Onderzoekers van de Universiteit van Tartu namen deel aan een studie gepubliceerd in Science, waaruit bleek dat ongeveer 10 procent van de jonge en gezonde mensen die ernstige COVID-19 ontwikkelen, misleidende antilichamen hebben die niet het virus aanvallen, maar het immuunsysteem zelf. Een andere recent gepubliceerde studie toonde aan dat nog eens 3,5 procent van dergelijke patiënten een specifiek soort genetische mutatie draagt. In beide gevallen hadden de patiënten geen type I-interferonen die essentieel zijn voor bescherming tegen virussen.
Interferonen maken deel uit van de intrinsieke en aangeboren immuniteit en treden in werking voordat het adaptieve immuunsysteem een antilichaamrespons opbouwt. Het is bekend dat ze een belangrijke rol spelen bij het onmiddellijk versterken van de afweer van de cellen als reactie op verschillende virussen.

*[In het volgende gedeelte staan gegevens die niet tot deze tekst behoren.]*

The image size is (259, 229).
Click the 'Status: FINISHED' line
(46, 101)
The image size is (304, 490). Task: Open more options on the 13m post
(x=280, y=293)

Onderzoekers ontdekten echter dat auto-antilichamen bij sommige patiënten het effect van interferonen neutraliseren, en dat bij andere de productie van interferonen verstoord is door gendefecten. Het resultaat is hetzelfde: sommige COVID-19-patiënten bij wie de ernstige vorm van de ziekte tot dusverre een mysterie is geweest, missen type I interferon.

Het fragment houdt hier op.